ABOUT THIS TASK: Stop at the line that contains "IGRiT (537, 1326)". Until then, set down each line of the records exactly, beginning with the first, and skip pictures.

(Data items)
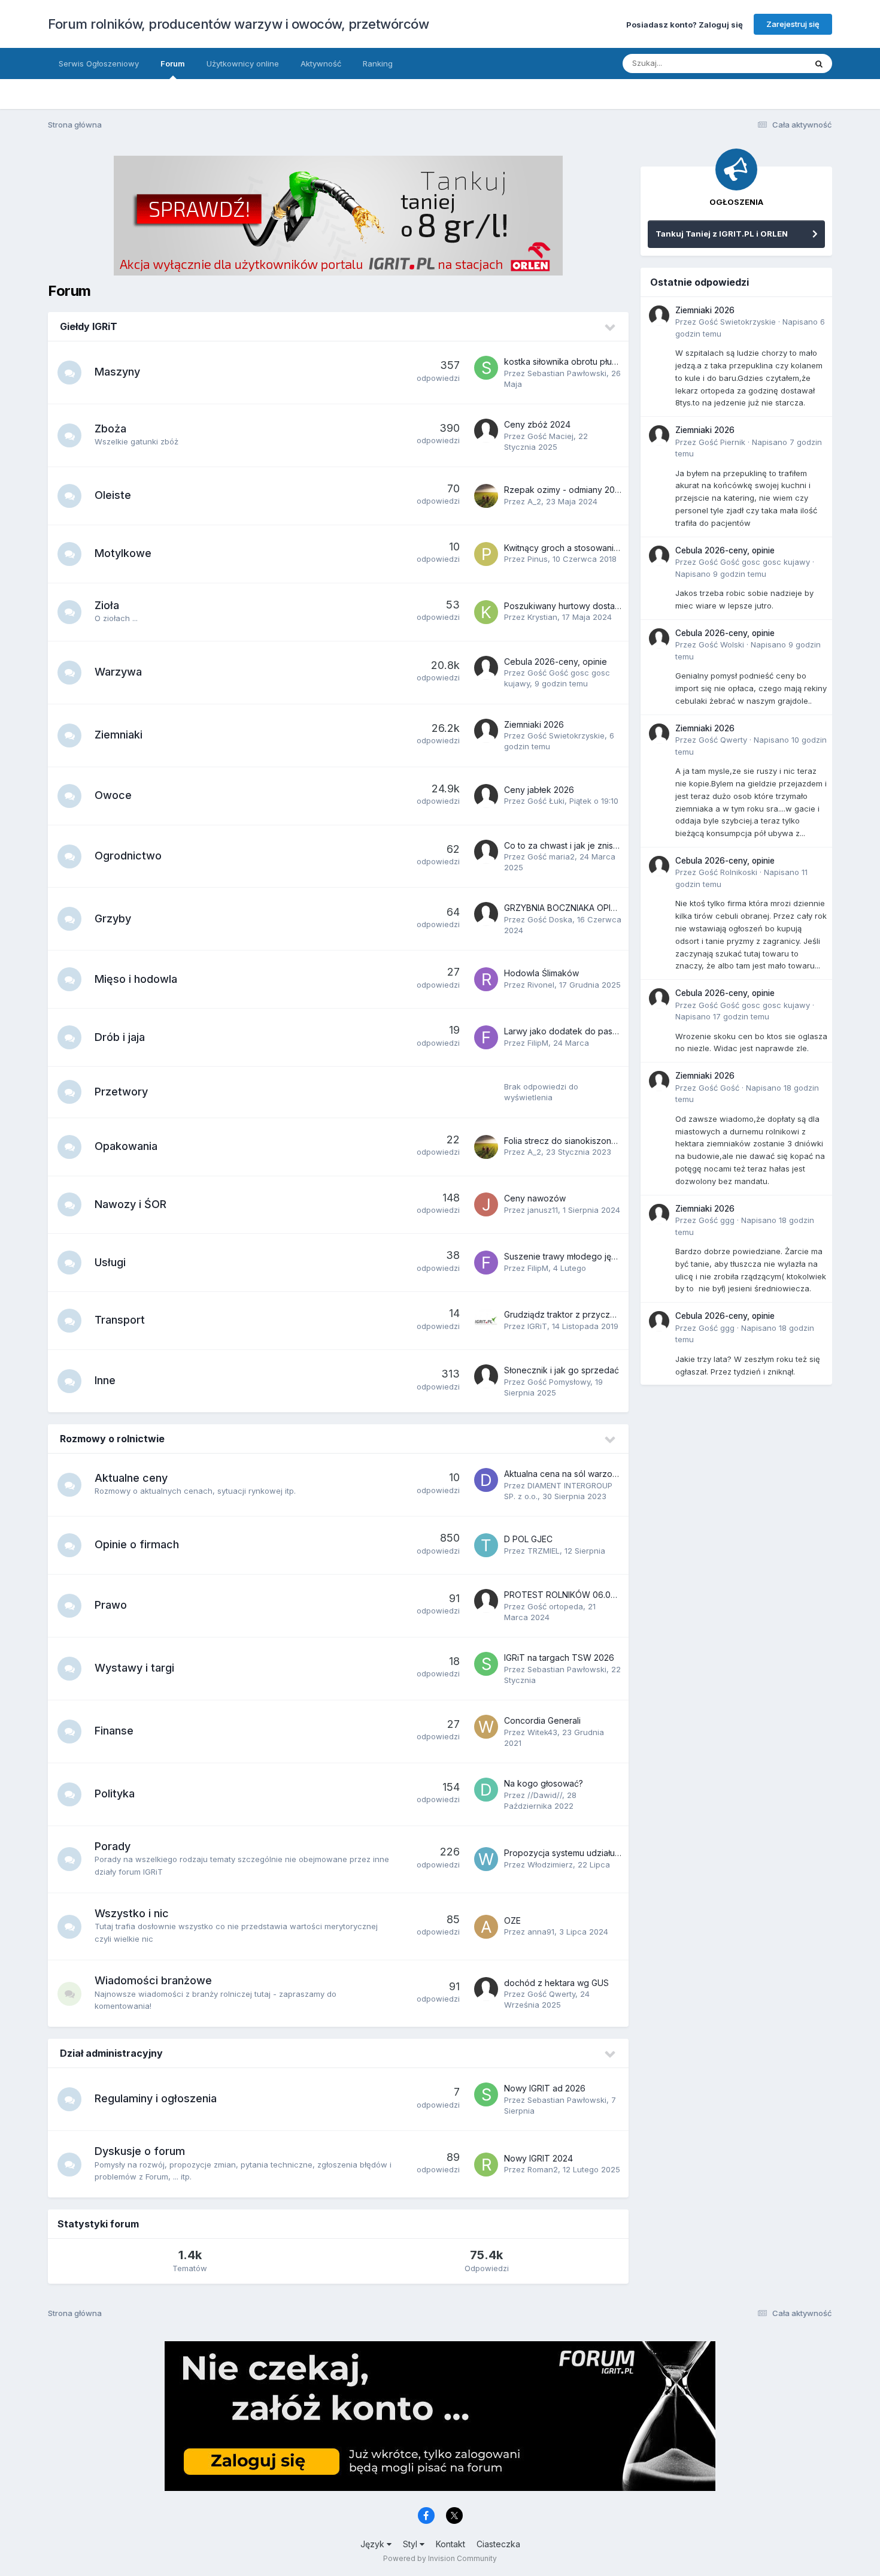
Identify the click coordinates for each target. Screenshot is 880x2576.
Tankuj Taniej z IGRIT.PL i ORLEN (722, 233)
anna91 (540, 1931)
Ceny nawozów (535, 1198)
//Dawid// (544, 1795)
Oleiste (113, 495)
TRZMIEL (543, 1550)
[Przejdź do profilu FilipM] (486, 1037)
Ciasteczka (498, 2544)
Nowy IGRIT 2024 (538, 2158)
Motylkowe (123, 553)
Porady (113, 1846)
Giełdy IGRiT (88, 326)
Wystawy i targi (134, 1667)
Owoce (113, 795)
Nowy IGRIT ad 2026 (544, 2088)
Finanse (114, 1730)
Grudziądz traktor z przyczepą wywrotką (585, 1314)
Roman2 (542, 2169)
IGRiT (537, 1326)
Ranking (378, 63)
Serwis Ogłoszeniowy (99, 63)
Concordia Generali (542, 1720)
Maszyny (117, 371)
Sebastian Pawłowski (566, 373)
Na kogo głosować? (543, 1783)
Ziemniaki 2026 (534, 724)
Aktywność (321, 63)
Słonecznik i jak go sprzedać (561, 1370)
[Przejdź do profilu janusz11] (486, 1204)
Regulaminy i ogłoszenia (156, 2098)
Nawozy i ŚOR (130, 1204)
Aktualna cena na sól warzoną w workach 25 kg (598, 1474)
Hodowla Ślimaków (541, 973)
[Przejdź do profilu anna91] (486, 1927)
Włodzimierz (550, 1864)
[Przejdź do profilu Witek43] (486, 1727)
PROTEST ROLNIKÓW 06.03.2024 (571, 1595)
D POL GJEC (528, 1539)
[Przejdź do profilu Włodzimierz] (486, 1859)
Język (373, 2544)
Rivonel (540, 984)
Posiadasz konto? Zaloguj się (684, 24)
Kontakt (450, 2544)
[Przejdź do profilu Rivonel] (486, 979)
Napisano (720, 574)
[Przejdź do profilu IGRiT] (486, 1321)
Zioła (107, 605)
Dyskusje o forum (140, 2151)
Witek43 (542, 1732)
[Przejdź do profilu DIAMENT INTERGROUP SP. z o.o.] (486, 1480)
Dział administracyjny (111, 2053)
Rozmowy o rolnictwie (112, 1439)
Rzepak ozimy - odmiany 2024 (564, 490)
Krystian (542, 617)
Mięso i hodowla (136, 979)
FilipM (537, 1043)
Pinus (537, 559)
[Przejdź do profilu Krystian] (486, 612)
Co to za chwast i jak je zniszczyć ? (574, 845)
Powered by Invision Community (440, 2558)
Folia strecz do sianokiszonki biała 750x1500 (592, 1141)
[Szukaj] (819, 63)
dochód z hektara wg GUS (556, 1983)
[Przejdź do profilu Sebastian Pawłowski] (486, 368)
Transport (120, 1319)
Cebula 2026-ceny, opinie (555, 661)
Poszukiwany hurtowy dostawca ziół (575, 606)
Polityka (115, 1793)
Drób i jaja (120, 1037)
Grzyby (113, 918)
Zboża (110, 428)
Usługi (110, 1262)
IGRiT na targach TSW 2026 (559, 1657)
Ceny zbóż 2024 (537, 424)
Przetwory (121, 1091)
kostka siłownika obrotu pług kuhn (571, 361)
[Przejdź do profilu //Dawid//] (486, 1790)
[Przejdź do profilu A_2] (486, 496)
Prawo (111, 1605)
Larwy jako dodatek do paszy (563, 1031)
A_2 (534, 501)
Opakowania (126, 1146)
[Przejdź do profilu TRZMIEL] (486, 1545)
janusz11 (542, 1210)
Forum (172, 63)
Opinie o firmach (137, 1544)
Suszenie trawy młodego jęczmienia (575, 1256)
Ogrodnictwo (128, 855)
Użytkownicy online (243, 63)
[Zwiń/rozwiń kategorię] (611, 328)
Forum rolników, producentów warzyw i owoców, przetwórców (238, 24)
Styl (411, 2544)
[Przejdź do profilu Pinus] (486, 554)
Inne (105, 1380)
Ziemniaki (118, 734)
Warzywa (118, 671)
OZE (512, 1920)
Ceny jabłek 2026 (539, 790)
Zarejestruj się (793, 24)
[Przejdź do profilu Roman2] (486, 2165)
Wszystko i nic (132, 1913)
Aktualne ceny (131, 1478)
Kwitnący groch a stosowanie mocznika (581, 548)
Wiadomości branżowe (153, 1980)
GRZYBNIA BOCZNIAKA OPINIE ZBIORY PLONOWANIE (608, 908)
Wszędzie (772, 63)
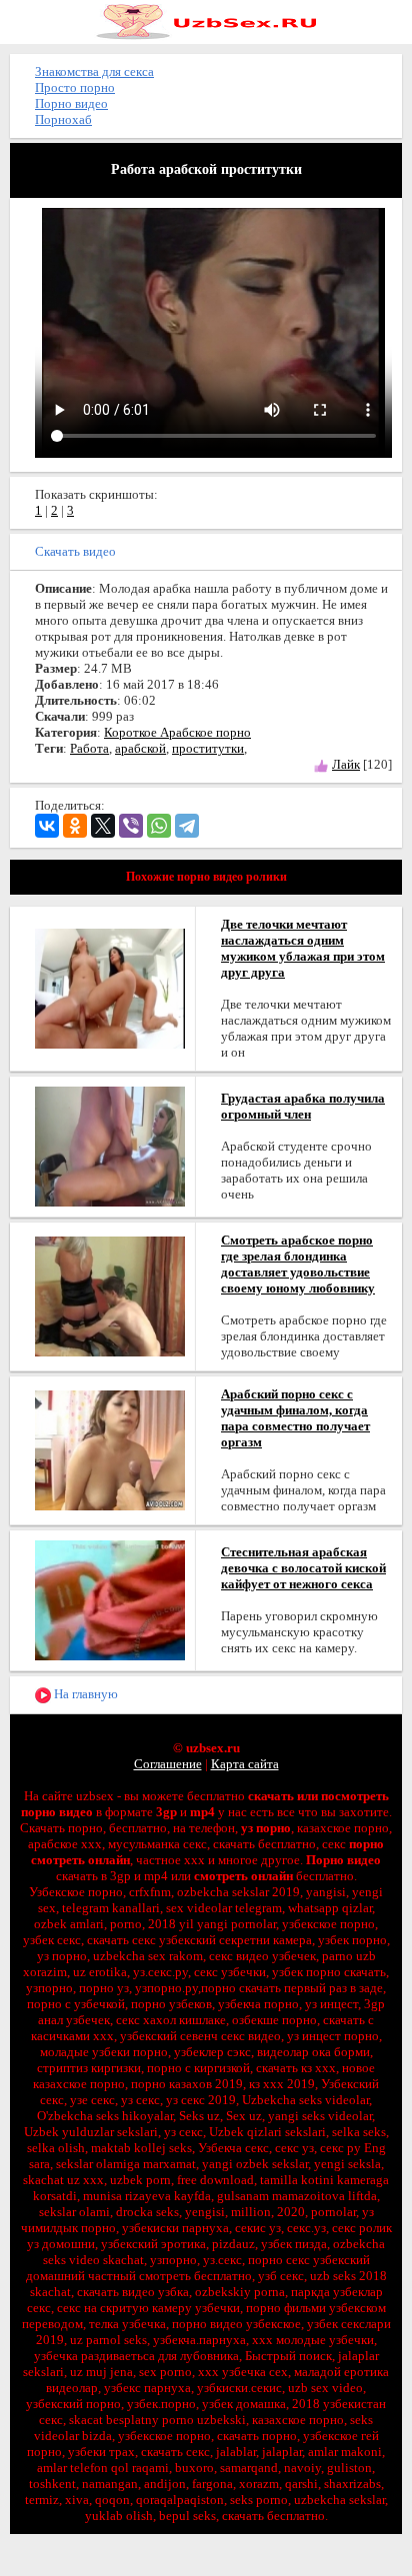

REPLY TO THE EXERCISE:
Identify the click coordinates for each target. Screenshot is 880x2576.
Tankuj Taniej z IGRIT.PL i ORLEN (722, 233)
anna91 (540, 1931)
Ceny nawozów (535, 1198)
//Dawid// (544, 1795)
Oleiste (113, 495)
TRZMIEL (543, 1550)
[Przejdź do profilu FilipM] (486, 1037)
Ciasteczka (498, 2544)
Nowy IGRIT 2024 (538, 2158)
Motylkowe (123, 553)
Porady (113, 1846)
Giełdy IGRiT (88, 326)
Wystawy i targi (134, 1667)
Owoce (113, 795)
Nowy IGRIT ad 2026 (544, 2088)
Finanse (114, 1730)
Grudziądz traktor z przyczepą wywrotką (585, 1314)
Roman2 (542, 2169)
IGRiT (537, 1326)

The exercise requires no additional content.